Entries on target coordinates
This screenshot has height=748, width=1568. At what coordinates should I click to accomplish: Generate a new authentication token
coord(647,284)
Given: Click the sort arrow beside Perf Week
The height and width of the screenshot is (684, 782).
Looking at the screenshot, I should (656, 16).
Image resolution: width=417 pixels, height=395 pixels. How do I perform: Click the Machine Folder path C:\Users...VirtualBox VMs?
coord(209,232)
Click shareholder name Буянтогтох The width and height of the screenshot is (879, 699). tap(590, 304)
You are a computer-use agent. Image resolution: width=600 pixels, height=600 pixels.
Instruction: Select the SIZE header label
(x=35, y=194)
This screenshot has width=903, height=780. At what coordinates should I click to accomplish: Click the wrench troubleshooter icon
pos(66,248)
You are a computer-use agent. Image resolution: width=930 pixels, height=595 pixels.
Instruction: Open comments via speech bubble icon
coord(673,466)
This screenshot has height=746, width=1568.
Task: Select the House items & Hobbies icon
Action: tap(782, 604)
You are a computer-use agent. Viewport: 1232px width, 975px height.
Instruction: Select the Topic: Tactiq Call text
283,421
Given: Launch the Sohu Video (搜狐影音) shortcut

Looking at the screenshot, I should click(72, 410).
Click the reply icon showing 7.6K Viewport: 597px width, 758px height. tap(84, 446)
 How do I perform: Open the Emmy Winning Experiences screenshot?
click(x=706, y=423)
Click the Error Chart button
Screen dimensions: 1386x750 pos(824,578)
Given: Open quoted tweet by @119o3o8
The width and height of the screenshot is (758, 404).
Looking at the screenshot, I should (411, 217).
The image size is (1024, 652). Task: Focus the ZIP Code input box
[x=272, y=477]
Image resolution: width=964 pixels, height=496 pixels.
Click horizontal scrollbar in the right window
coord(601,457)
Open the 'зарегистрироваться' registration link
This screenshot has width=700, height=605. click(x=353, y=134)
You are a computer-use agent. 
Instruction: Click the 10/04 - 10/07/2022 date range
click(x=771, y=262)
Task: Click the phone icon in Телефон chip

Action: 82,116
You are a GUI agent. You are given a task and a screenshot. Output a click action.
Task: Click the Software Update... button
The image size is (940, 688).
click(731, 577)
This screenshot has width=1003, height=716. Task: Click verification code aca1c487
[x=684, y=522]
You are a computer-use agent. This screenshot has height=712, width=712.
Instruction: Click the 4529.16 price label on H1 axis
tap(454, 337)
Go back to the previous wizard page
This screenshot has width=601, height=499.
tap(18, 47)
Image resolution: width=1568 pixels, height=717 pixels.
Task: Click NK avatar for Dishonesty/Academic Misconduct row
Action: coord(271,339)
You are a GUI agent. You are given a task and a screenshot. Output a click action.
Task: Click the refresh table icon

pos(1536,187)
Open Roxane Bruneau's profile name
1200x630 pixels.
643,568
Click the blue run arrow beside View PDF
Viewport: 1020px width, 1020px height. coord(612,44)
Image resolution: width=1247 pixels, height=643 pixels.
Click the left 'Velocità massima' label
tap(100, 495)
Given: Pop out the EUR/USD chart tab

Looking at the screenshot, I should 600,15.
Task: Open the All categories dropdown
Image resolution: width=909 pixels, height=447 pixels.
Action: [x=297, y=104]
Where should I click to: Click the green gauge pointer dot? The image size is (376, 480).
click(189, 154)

■ **PROBLEM TO WORK ON**:
Can you reproduce all of the items above word for word, without changing anything?

■ **RIGHT ANSWER**:
This screenshot has height=748, width=1568. At what coordinates should I click to accomplish: Generate a new authentication token
coord(647,284)
Given: Click the sort arrow beside Perf Week
The height and width of the screenshot is (684, 782).
Looking at the screenshot, I should (656, 16).
Image resolution: width=417 pixels, height=395 pixels. How do I perform: Click the Machine Folder path C:\Users...VirtualBox VMs?
coord(209,232)
Click shareholder name Буянтогтох The width and height of the screenshot is (879, 699). tap(590, 304)
You are a computer-use agent. Image resolution: width=600 pixels, height=600 pixels.
Instruction: Select the SIZE header label
(x=35, y=194)
This screenshot has width=903, height=780. At what coordinates should I click to accomplish: Click the wrench troubleshooter icon
pos(66,248)
You are a computer-use agent. Image resolution: width=930 pixels, height=595 pixels.
Instruction: Open comments via speech bubble icon
coord(673,466)
This screenshot has height=746, width=1568.
Task: Select the House items & Hobbies icon
Action: tap(782, 604)
You are a computer-use agent. Viewport: 1232px width, 975px height.
Instruction: Select the Topic: Tactiq Call text
283,421
Given: Launch the Sohu Video (搜狐影音) shortcut

Looking at the screenshot, I should click(72, 410).
Click the reply icon showing 7.6K Viewport: 597px width, 758px height. tap(84, 446)
 How do I perform: Open the Emmy Winning Experiences screenshot?
click(x=706, y=423)
Click the Error Chart button
Screen dimensions: 1386x750 pos(824,578)
Given: Open quoted tweet by @119o3o8
The width and height of the screenshot is (758, 404).
Looking at the screenshot, I should (411, 217).
The image size is (1024, 652). Task: Focus the ZIP Code input box
[x=272, y=477]
Image resolution: width=964 pixels, height=496 pixels.
Click horizontal scrollbar in the right window
coord(601,457)
Open the 'зарегистрироваться' registration link
This screenshot has width=700, height=605. click(x=353, y=134)
You are a computer-use agent. 
Instruction: Click the 10/04 - 10/07/2022 date range
click(x=771, y=262)
Task: Click the phone icon in Телефон chip

Action: 82,116
You are a GUI agent. You are given a task and a screenshot. Output a click action.
Task: Click the Software Update... button
The image size is (940, 688).
click(731, 577)
This screenshot has width=1003, height=716. Task: Click verification code aca1c487
[x=684, y=522]
You are a computer-use agent. This screenshot has height=712, width=712.
Instruction: Click the 4529.16 price label on H1 axis
tap(454, 337)
Go back to the previous wizard page
This screenshot has width=601, height=499.
tap(18, 47)
Image resolution: width=1568 pixels, height=717 pixels.
Task: Click NK avatar for Dishonesty/Academic Misconduct row
Action: coord(271,339)
You are a GUI agent. You are given a task and a screenshot. Output a click action.
Task: Click the refresh table icon

pos(1536,187)
Open Roxane Bruneau's profile name
1200x630 pixels.
643,568
Click the blue run arrow beside View PDF
Viewport: 1020px width, 1020px height. coord(612,44)
Image resolution: width=1247 pixels, height=643 pixels.
Click the left 'Velocità massima' label
tap(100, 495)
Given: Pop out the EUR/USD chart tab

Looking at the screenshot, I should 600,15.
Task: Open the All categories dropdown
Image resolution: width=909 pixels, height=447 pixels.
Action: [x=297, y=104]
Where should I click to: Click the green gauge pointer dot? The image size is (376, 480).
click(189, 154)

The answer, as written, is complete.